◆ Data shown:
= Beginning of Section =

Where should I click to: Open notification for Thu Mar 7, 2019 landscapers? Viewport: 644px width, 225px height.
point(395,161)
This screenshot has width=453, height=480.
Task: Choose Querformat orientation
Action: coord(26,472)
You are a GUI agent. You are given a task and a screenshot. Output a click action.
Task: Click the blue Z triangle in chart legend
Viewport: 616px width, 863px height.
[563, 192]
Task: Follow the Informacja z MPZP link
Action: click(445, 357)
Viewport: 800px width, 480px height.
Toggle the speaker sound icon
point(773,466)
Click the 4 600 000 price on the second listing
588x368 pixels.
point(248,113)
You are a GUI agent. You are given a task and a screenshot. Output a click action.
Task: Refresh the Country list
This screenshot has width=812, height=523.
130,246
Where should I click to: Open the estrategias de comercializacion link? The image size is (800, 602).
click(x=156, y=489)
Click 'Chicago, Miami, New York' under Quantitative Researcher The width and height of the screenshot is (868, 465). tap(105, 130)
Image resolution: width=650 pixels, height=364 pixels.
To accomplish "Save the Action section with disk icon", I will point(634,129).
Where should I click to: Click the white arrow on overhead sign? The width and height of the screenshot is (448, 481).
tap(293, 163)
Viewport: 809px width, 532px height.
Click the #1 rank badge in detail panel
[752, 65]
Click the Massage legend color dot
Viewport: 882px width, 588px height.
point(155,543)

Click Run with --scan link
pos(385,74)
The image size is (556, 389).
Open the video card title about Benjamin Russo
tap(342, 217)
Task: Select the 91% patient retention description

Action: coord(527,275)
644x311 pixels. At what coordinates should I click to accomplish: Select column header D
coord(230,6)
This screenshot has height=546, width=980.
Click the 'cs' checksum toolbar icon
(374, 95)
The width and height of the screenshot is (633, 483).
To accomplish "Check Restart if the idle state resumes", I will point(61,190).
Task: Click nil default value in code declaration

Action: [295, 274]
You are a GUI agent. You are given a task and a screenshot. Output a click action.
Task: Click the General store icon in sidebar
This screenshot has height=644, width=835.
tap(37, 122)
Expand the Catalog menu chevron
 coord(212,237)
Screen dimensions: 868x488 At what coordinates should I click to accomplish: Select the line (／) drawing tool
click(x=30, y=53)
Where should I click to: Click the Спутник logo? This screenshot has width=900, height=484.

= End of Section =

◆ Work instructions: The entries above should be repeated exactly, every one of them.

◆ Expected output:
Where should I click to: Open notification for Thu Mar 7, 2019 landscapers? Viewport: 644px width, 225px height.
point(395,161)
This screenshot has width=453, height=480.
Task: Choose Querformat orientation
Action: coord(26,472)
You are a GUI agent. You are given a task and a screenshot. Output a click action.
Task: Click the blue Z triangle in chart legend
Viewport: 616px width, 863px height.
[563, 192]
Task: Follow the Informacja z MPZP link
Action: click(445, 357)
Viewport: 800px width, 480px height.
Toggle the speaker sound icon
point(773,466)
Click the 4 600 000 price on the second listing
588x368 pixels.
point(248,113)
You are a GUI agent. You are given a task and a screenshot. Output a click action.
Task: Refresh the Country list
This screenshot has width=812, height=523.
130,246
Where should I click to: Open the estrategias de comercializacion link? The image size is (800, 602).
click(x=156, y=489)
Click 'Chicago, Miami, New York' under Quantitative Researcher The width and height of the screenshot is (868, 465). tap(105, 130)
Image resolution: width=650 pixels, height=364 pixels.
To accomplish "Save the Action section with disk icon", I will point(634,129).
Where should I click to: Click the white arrow on overhead sign? The width and height of the screenshot is (448, 481).
tap(293, 163)
Viewport: 809px width, 532px height.
Click the #1 rank badge in detail panel
[752, 65]
Click the Massage legend color dot
Viewport: 882px width, 588px height.
point(155,543)

Click Run with --scan link
pos(385,74)
The image size is (556, 389).
Open the video card title about Benjamin Russo
tap(342, 217)
Task: Select the 91% patient retention description

Action: coord(527,275)
644x311 pixels. At what coordinates should I click to accomplish: Select column header D
coord(230,6)
This screenshot has height=546, width=980.
Click the 'cs' checksum toolbar icon
(374, 95)
The width and height of the screenshot is (633, 483).
To accomplish "Check Restart if the idle state resumes", I will point(61,190).
Task: Click nil default value in code declaration

Action: [295, 274]
You are a GUI agent. You are given a task and a screenshot. Output a click action.
Task: Click the General store icon in sidebar
This screenshot has height=644, width=835.
tap(37, 122)
Expand the Catalog menu chevron
 coord(212,237)
Screen dimensions: 868x488 At what coordinates should I click to accomplish: Select the line (／) drawing tool
click(x=30, y=53)
Where should I click to: Click the Спутник logo? This screenshot has width=900, height=484.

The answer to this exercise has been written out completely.